In fact, the New York Times reported on Saturday that Team Obama is poised to look at alternatives — sea-based missile defenses or putting those or other anti-missile systems ashore someplace other than Poland and the Czech Republic. Among the candidates said to be under consideration are Turkey, the Balkans or Israel. Never mind that these alternatives pose their own problems, including security, stability and geographic appropriateness given the trajectories of missiles Iran might launch.

The Polish and Czech governments are understandably horrified at this transparent bid to accede to the Kremlin’s efforts to re-establish a sphere of influence in Europe. Other Europeans (notably, the Germans) are now heavily dependent on Russian-supplied natural gas — another dramatic reversal of Mr. Reagan’s time-tested policies. These countries therefore are subject to oft-practiced Moscow’s energy blackmail and are happy to join Washington in appeasing Mr. Putin.

If the United States indeed goes that route, it will amount to much more than a strategically costly “do-over” of the INF fight.
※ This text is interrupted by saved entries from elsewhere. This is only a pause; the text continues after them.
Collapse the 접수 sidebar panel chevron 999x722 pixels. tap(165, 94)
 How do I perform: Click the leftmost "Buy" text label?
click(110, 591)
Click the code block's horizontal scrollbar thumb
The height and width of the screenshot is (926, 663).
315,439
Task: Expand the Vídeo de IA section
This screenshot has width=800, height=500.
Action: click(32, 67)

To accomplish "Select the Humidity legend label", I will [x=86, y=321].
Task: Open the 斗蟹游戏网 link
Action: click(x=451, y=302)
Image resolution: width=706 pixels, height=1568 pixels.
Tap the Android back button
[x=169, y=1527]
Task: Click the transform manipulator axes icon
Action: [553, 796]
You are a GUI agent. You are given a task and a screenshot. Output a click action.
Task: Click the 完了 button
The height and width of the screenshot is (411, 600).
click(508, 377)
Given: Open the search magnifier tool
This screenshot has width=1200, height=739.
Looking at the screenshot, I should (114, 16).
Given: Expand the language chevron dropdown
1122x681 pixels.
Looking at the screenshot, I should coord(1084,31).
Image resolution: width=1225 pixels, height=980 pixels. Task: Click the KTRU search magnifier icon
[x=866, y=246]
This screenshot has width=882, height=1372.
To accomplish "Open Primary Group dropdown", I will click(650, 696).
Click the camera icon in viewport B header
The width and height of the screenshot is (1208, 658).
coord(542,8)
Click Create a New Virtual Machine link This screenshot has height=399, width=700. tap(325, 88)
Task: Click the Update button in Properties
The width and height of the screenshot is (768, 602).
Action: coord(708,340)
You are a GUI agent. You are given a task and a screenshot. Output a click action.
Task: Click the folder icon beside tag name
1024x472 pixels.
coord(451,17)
It will make plain to all the emerging “Obama Doctrine” with its three ominous characteristics: abandoning our allies, emboldening our enemies and diminishing our country.

The upshot, in sharp contrast to the Reagan legacy of pursuing peace through strength, will assuredly be a far more dangerous world.

Frank J. Gaffney Jr. is president of the Center for Security Policy, a columnist for The Washington Times and the host of the nationally syndicated program “Secure Freedom Radio” on WTNT 570 in Washington.